[Saved entries]

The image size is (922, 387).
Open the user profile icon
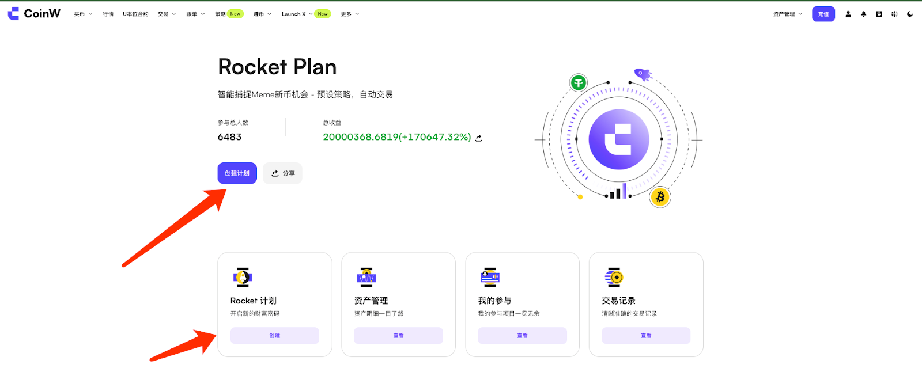pos(848,14)
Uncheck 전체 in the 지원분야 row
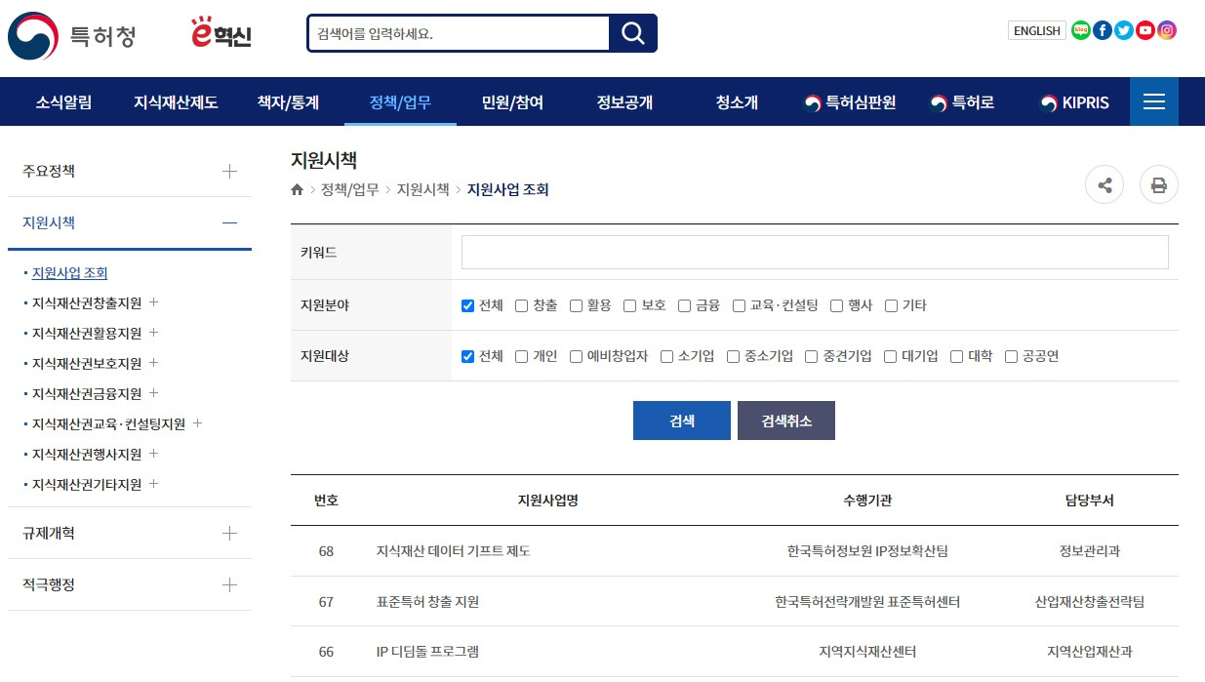This screenshot has width=1205, height=682. click(467, 305)
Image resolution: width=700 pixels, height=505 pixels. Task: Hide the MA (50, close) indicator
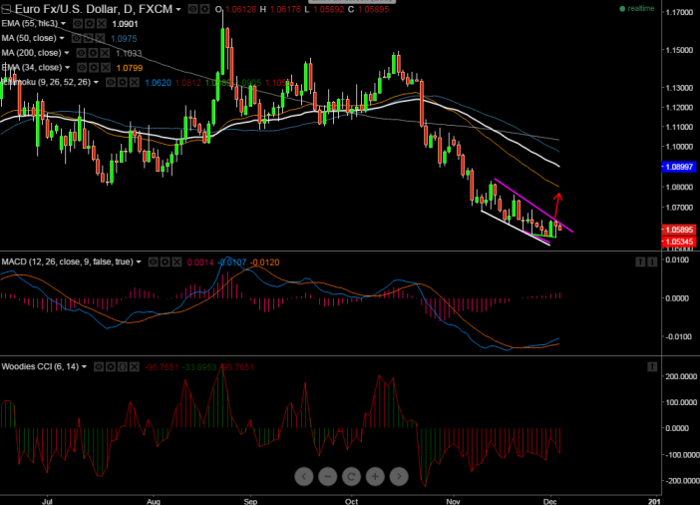(x=78, y=38)
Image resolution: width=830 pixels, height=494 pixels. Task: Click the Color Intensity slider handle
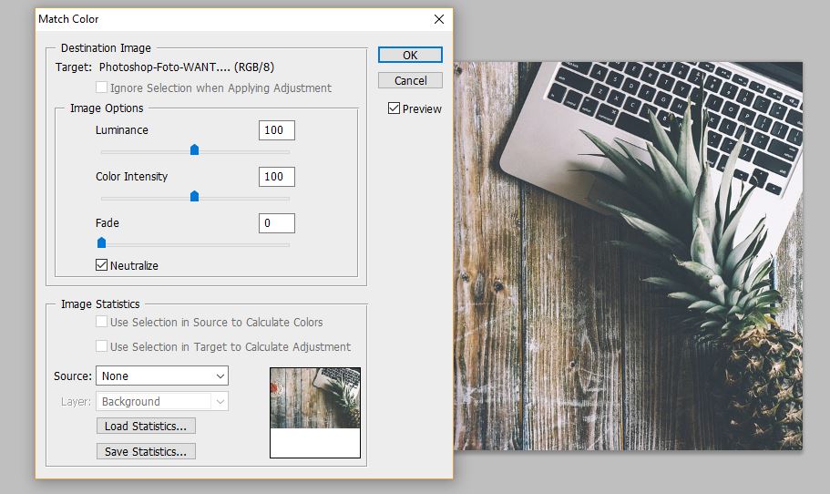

### Exercise details
Return every line of the records exactly as given, pictures excluded.

### Answer space
The image size is (922, 387).
Open the user profile icon
pos(848,14)
Uncheck 전체 in the 지원분야 row
This screenshot has width=1205, height=682. click(467, 305)
Image resolution: width=700 pixels, height=505 pixels. Task: Hide the MA (50, close) indicator
(x=78, y=38)
Image resolution: width=830 pixels, height=494 pixels. Task: Click the Color Intensity slider handle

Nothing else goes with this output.